My DM and I have researched this at length and we can't seem to find an answer anywhere. Eldritch Blast states:

A beam of crackling energy streaks toward a creature within range. Make a ranged spell attack against the target. On a hit, the target takes 1d10 force damage.

What we are unsure of is if Eldritch Blast always travels in a straight line or not. According to the spell description that seems to be RAW but there isn't any Sage Advice or tweet (that we could find) that addresses this.

I am playing a Pact of the Raven Queen tomelock. If an enemy is mostly hiding behind some rocks (3/4 cover from me) 100 ft away but my raven can see him clearly from above (without any cover) could I see through my raven's eyes to hit him with Eldritch Blast without the additional cover bonus?

  • 19
    \$\begingroup\$ "Does Eldritch Blast travel in a straight line?" is a different question to "Can I use my familiar to bypass cover?" which seems to be what your real question is. Which one do you want an answer to? \$\endgroup\$
    – linksassin
    Jul 17, 2020 at 1:57

2 Answers 2


Cover is concerned with what is between you and your target, nothing more, so it doesn't matter if eldritch blast shoots straight or wibbly wobbly.

The rules for cover state:

Walls, trees, creatures, and other obstacles can provide cover during combat, making a target more difficult to harm. A target can benefit from cover only when an attack or other effect originates on the opposite side of the cover.

There are three degrees of cover. If a target is behind multiple sources of cover, only the most protective degree of cover applies; the degrees aren't added together. For example, if a target is behind a creature that gives half cover and a tree trunk that gives three-quarters cover, the target has three-quarters cover.

Cover concerns itself only with what is between the attacker and the target. There is no mention at all about having an additional visual perspective changing the cover rules in any way, nor do the rules for your familiar, so the cover rules apply as normal. Further, eldritch blast makes no mention of ignoring cover, so it does not ignore cover.

Now, if you were to take the feat spell sniper:

Your ranged spell attacks ignore half cover and three-quarters cover,

you could flavor your eldritch blast to curve around cover all you want - and it would actually ignore the cover!

Now, I know the rules are not a real-life simulator, but this is a scenario where the rules and real-life make sense in parallel.
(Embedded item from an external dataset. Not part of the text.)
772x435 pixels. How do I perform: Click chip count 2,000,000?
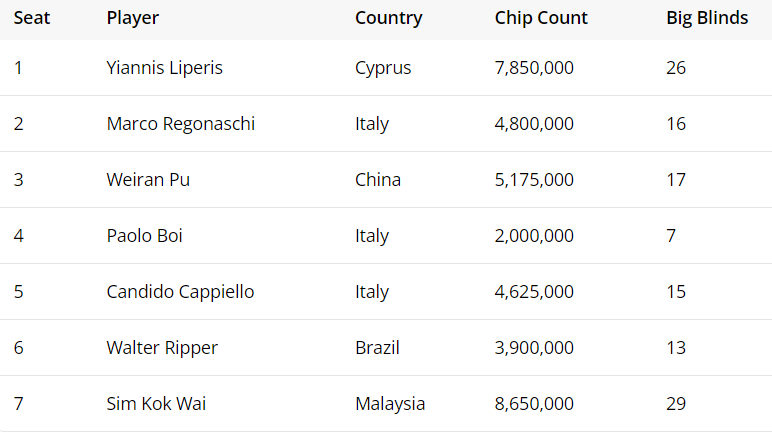coord(534,236)
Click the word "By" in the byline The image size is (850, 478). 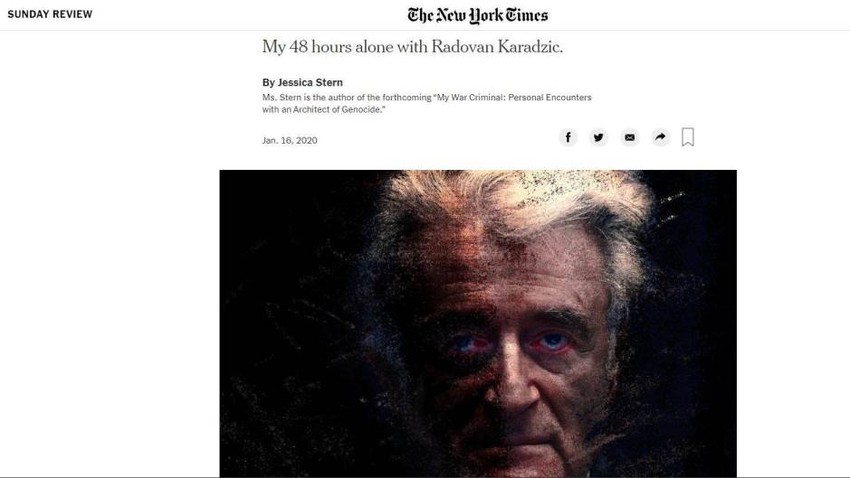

Imagine you had a VR head set on your head and you were seeing a birds eye view from a drone flying above you and a friend standing 100 feet apart in a field. You will most certainly be worse at throwing a baseball to your friend, not better.

It should be mentioned that spells only do what they say they do, and eldritch blast makes no mention of interacting with cover any differently than is typical. One such example that does specify an interaction with cover is sacred flame:

Flame-like radiance descends on a creature that you can see within range. The target must succeed on a Dexterity saving throw or take 1d8 radiant damage. The target gains no benefit from cover for this saving throw.

If a spell or ability interacts with cover differently than usual, the description will most certainly let you know.

  • 12
    \$\begingroup\$ I wish I could give another +1 for “wibbly wobbly” \$\endgroup\$
    – Dale M
    Jul 17, 2020 at 5:14


I'll just add some linguistic corroboration to the wording:

A beam of crackling energy streaks toward a creature within range.

Wordnik defines a beam as:

A ray or shaft of light.

And a ray as:

A narrow stream of radiant energy, especially visible light, traveling in a straight or nearly straight line.

And a streak:

n. A line, mark, smear, or band differentiated by color or texture from its surroundings.

n. An inherent, often contrasting quality.

n. A ray or flash of light.

Plus, if trajectories could be arbitrarily wibbly wobbly, that would impact range calculations and I'm sure most players are not interested in that kind of math.